_WHAT YOU ARE ASKED TO DO_. Find the string "computer" in the entries and copy each line that has it.

_LISTED RECORDS_.
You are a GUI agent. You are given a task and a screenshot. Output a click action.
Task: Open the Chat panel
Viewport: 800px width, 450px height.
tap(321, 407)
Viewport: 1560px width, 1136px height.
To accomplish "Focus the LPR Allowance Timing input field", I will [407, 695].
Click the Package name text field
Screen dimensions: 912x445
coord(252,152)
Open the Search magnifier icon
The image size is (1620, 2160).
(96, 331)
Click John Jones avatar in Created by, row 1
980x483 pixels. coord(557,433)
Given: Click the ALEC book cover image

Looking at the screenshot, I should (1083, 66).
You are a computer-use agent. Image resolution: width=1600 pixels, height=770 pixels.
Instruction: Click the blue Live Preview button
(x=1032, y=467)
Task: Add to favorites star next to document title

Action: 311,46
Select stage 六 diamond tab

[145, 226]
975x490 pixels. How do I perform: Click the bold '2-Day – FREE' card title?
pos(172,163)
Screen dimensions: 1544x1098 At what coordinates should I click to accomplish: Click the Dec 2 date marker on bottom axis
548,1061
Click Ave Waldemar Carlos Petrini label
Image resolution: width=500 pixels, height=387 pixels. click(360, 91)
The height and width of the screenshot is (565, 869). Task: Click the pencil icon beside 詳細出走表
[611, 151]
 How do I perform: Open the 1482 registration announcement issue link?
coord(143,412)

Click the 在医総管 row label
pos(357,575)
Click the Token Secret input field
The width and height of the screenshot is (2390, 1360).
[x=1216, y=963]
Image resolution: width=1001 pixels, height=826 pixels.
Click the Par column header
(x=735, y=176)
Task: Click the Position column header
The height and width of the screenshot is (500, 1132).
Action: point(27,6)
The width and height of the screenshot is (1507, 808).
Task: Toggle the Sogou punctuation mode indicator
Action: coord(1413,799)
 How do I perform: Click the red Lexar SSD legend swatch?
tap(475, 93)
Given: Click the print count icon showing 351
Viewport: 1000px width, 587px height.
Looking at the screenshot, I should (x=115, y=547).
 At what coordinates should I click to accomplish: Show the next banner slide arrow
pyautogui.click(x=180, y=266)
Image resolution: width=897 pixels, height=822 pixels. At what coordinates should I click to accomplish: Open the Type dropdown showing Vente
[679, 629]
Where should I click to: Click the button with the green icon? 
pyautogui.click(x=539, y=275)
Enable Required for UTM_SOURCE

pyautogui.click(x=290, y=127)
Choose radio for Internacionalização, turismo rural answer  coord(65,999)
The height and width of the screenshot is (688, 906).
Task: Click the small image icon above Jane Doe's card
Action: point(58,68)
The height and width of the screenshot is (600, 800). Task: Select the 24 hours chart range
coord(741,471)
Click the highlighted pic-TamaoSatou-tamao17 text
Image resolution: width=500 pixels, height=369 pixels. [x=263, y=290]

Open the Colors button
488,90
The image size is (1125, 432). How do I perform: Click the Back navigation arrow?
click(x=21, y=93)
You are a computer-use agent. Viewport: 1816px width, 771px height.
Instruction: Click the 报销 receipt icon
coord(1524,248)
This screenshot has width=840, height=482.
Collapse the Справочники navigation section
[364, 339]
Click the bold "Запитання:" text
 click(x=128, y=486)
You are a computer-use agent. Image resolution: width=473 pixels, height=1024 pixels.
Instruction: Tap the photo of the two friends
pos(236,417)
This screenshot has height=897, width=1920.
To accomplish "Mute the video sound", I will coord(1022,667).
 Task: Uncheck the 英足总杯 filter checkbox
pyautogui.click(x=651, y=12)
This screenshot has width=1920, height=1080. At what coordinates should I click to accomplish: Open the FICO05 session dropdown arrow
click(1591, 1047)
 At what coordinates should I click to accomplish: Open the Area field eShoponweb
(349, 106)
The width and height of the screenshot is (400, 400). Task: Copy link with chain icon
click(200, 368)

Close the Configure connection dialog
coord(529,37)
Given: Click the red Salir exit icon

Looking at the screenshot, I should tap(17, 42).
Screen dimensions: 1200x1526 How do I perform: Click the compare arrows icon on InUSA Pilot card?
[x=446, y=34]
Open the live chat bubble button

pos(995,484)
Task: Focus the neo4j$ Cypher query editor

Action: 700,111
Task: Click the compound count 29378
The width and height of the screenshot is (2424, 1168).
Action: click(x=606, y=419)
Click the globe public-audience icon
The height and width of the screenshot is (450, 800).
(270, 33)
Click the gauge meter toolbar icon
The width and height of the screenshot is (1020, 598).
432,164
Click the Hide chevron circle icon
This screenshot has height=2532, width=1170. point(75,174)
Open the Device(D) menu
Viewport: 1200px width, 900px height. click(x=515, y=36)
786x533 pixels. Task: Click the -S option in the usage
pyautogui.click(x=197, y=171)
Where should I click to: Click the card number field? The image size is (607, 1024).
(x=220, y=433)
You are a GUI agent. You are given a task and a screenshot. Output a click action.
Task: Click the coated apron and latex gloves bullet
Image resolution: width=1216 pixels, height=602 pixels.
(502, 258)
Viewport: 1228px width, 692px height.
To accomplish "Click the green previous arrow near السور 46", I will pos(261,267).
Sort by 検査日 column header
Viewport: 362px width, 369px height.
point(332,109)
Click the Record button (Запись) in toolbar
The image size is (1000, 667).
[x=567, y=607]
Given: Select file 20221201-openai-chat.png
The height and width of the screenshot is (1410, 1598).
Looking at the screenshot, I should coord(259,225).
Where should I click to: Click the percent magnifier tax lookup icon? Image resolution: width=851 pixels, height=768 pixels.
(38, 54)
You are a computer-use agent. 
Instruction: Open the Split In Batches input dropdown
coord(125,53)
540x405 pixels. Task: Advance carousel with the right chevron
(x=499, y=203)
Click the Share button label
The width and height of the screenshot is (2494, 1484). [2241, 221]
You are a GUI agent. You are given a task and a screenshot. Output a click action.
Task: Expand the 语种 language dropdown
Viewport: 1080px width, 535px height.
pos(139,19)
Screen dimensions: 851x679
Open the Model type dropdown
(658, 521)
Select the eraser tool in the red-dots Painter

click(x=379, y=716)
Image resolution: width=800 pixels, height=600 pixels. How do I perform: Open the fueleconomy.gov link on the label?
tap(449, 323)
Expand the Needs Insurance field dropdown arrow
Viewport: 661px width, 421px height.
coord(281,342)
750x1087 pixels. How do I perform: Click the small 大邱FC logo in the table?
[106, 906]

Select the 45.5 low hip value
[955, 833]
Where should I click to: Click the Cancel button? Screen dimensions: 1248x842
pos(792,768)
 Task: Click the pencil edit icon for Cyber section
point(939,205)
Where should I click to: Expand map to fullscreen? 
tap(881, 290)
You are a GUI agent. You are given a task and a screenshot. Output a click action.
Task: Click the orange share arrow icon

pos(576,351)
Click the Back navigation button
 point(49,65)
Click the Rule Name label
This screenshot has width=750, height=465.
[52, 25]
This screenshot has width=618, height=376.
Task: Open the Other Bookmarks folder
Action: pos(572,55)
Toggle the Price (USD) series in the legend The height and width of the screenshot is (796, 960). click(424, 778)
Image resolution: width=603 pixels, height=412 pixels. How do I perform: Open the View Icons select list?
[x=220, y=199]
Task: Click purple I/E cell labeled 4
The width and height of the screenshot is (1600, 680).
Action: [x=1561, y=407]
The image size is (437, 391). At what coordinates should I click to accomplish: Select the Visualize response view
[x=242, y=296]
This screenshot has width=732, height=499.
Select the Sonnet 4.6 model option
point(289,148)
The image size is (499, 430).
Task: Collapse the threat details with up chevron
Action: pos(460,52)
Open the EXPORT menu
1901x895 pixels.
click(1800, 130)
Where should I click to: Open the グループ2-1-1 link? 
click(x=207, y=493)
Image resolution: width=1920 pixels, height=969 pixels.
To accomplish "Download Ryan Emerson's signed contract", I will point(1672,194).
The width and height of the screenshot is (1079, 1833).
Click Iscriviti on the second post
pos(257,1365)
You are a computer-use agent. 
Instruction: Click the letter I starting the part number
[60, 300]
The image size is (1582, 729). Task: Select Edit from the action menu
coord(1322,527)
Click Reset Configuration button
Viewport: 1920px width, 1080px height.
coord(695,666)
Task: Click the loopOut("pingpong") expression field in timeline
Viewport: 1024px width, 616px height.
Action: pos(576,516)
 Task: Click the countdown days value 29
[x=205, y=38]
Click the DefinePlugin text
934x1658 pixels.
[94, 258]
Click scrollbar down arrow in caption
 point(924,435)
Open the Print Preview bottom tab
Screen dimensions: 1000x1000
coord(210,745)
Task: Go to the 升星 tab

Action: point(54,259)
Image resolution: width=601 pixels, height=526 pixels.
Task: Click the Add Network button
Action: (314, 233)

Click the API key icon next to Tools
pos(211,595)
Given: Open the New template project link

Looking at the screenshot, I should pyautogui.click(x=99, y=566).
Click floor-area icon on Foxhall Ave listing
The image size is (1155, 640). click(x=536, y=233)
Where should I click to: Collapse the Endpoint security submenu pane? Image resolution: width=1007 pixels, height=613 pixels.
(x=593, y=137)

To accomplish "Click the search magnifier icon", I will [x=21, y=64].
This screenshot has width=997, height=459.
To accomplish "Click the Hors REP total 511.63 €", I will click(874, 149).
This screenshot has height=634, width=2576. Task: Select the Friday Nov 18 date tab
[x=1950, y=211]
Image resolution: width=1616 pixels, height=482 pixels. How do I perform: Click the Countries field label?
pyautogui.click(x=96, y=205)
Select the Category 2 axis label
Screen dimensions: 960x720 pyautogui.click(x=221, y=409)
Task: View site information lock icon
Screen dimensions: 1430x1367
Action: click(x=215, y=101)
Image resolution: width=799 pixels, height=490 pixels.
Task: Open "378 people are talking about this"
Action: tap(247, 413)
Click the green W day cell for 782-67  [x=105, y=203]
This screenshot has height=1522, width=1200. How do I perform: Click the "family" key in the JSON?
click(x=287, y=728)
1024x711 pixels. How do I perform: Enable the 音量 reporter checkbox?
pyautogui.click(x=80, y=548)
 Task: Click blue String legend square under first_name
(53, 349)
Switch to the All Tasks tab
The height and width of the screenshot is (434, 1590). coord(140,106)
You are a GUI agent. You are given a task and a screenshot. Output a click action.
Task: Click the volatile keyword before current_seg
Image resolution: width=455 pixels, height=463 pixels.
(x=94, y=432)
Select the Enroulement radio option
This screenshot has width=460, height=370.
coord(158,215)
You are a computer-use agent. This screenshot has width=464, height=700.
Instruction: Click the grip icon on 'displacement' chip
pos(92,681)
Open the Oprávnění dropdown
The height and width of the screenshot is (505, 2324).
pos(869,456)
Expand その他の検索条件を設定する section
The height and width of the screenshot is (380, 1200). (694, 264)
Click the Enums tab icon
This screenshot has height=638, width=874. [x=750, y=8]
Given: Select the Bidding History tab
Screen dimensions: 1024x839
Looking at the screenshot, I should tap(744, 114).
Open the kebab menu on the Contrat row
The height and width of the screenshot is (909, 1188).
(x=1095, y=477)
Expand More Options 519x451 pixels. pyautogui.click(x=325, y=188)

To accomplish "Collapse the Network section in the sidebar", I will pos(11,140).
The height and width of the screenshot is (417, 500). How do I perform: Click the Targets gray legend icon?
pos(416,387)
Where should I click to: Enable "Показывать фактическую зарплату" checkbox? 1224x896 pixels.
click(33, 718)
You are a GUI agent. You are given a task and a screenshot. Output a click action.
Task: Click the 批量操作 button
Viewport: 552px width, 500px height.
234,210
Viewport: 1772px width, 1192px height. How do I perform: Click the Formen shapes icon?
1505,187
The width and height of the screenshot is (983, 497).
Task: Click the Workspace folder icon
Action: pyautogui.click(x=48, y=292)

_COMPLETED EXERCISE_.
You are a computer-use agent. Image resolution: width=1600 pixels, height=770 pixels.
You are a computer-use agent. Viewport: 1816px width, 771px height.
You are a computer-use agent. Image resolution: width=473 pixels, height=1024 pixels.
You are a computer-use agent. 
You are a computer-use agent. 
You are a computer-use agent. This screenshot has width=464, height=700.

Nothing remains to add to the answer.